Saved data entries
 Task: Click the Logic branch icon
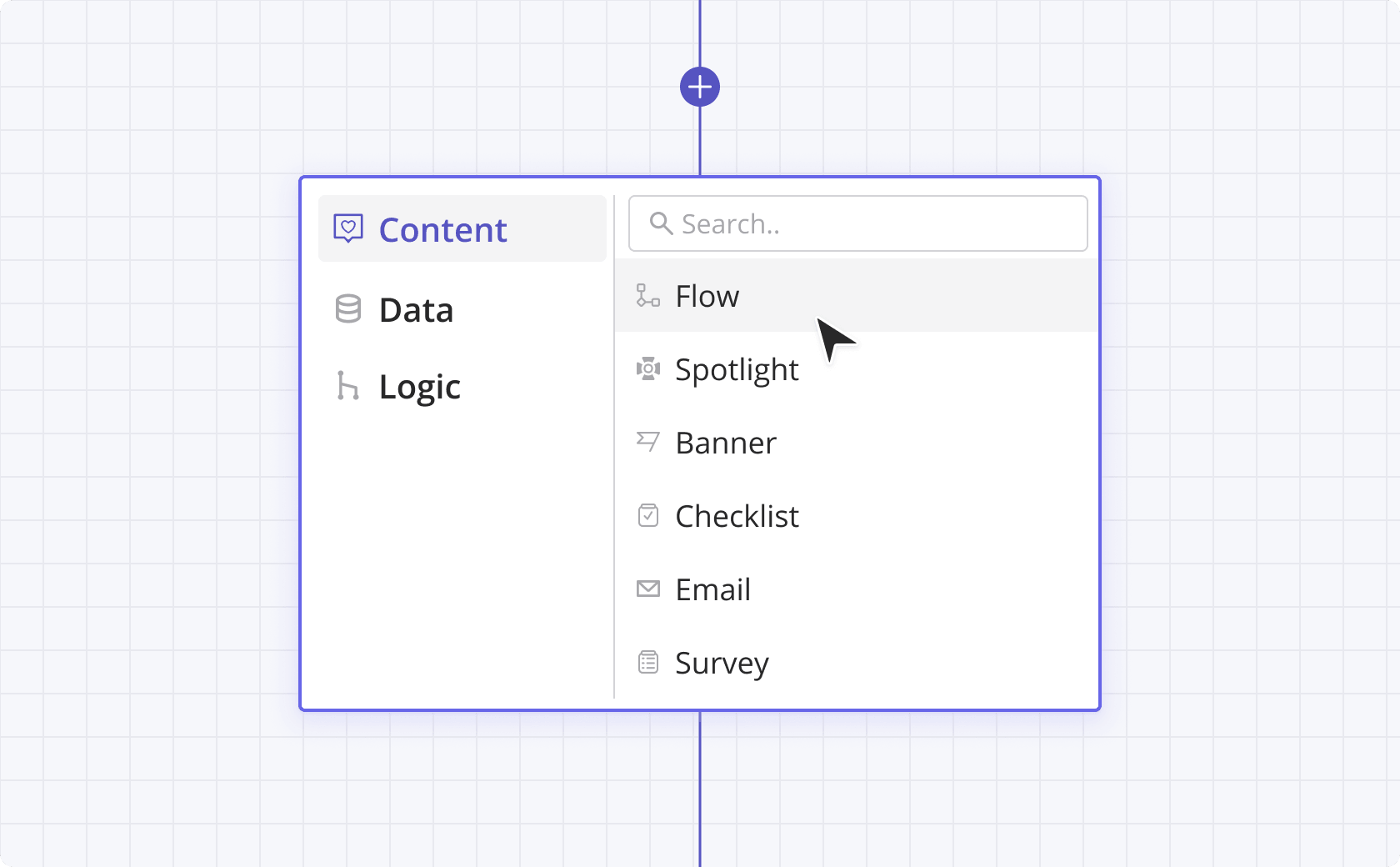347,386
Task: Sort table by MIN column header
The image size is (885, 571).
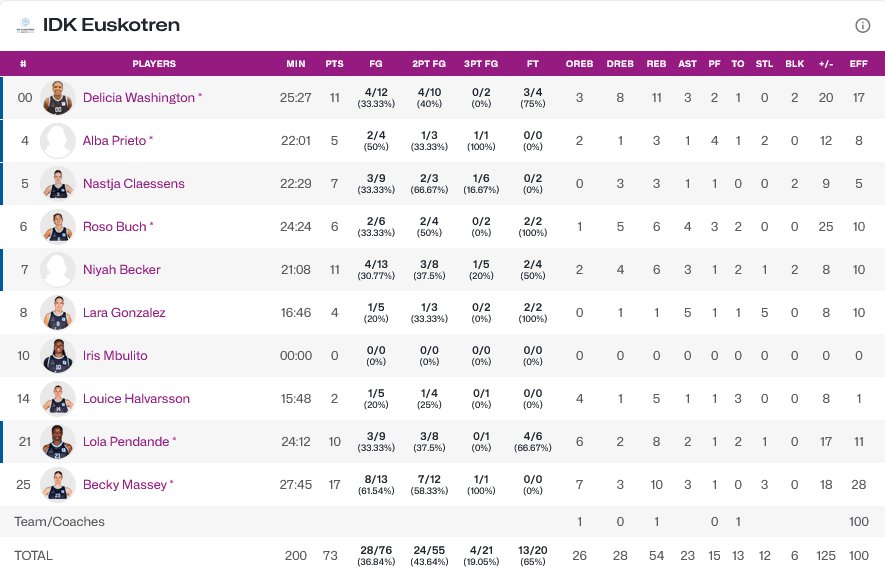Action: pos(296,64)
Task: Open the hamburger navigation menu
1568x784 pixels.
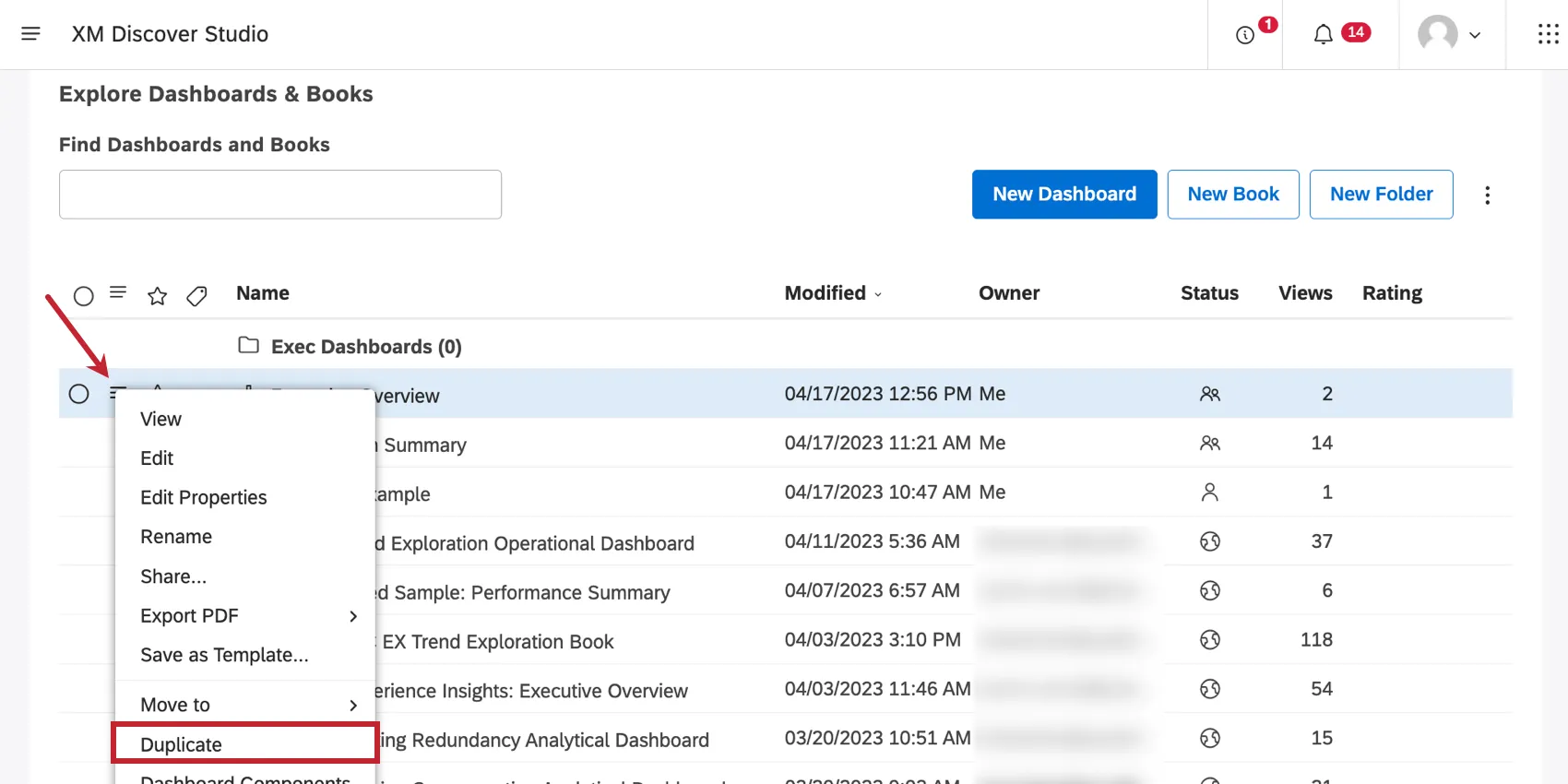Action: (x=30, y=34)
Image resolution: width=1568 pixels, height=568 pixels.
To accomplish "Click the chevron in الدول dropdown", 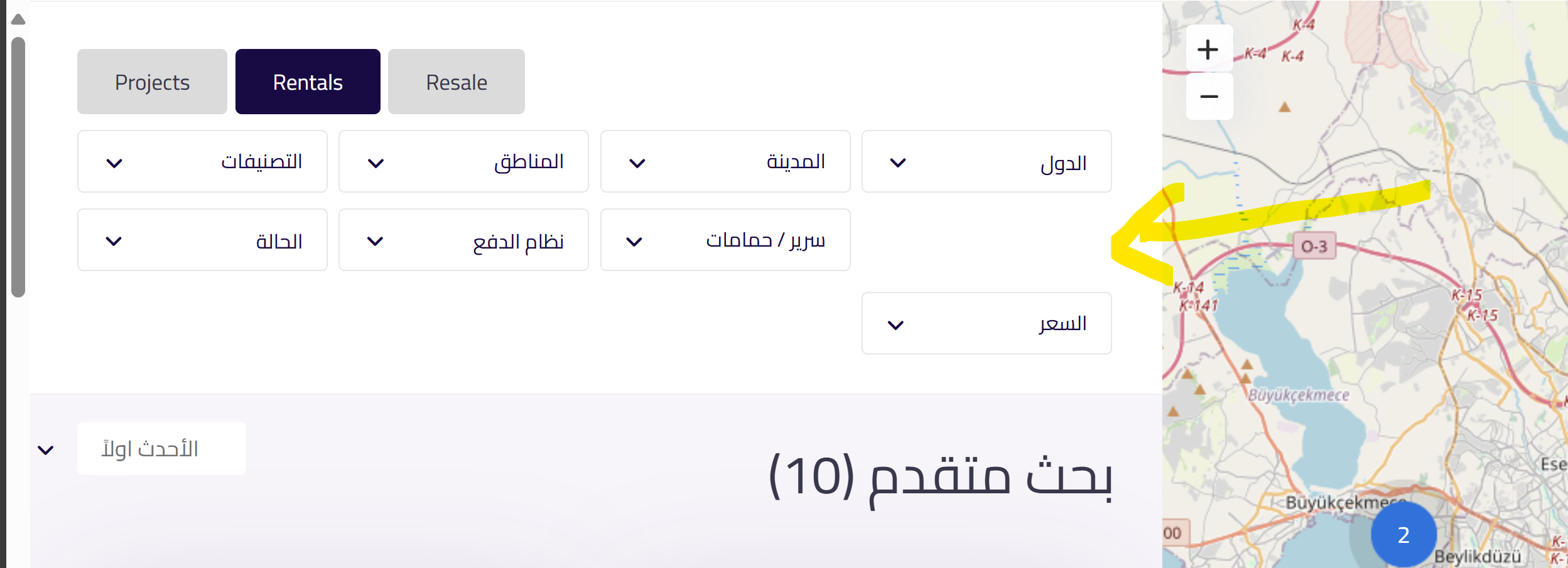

What you need to do - In the copy, leave out the pictures and restate the records exactly.

Completed task -
 Task: Click the Logic branch icon
347,386
Task: Sort table by MIN column header
The image size is (885, 571).
Action: pos(296,64)
Task: Open the hamburger navigation menu
1568x784 pixels.
Action: (x=30, y=34)
Image resolution: width=1568 pixels, height=568 pixels.
To accomplish "Click the chevron in الدول dropdown", 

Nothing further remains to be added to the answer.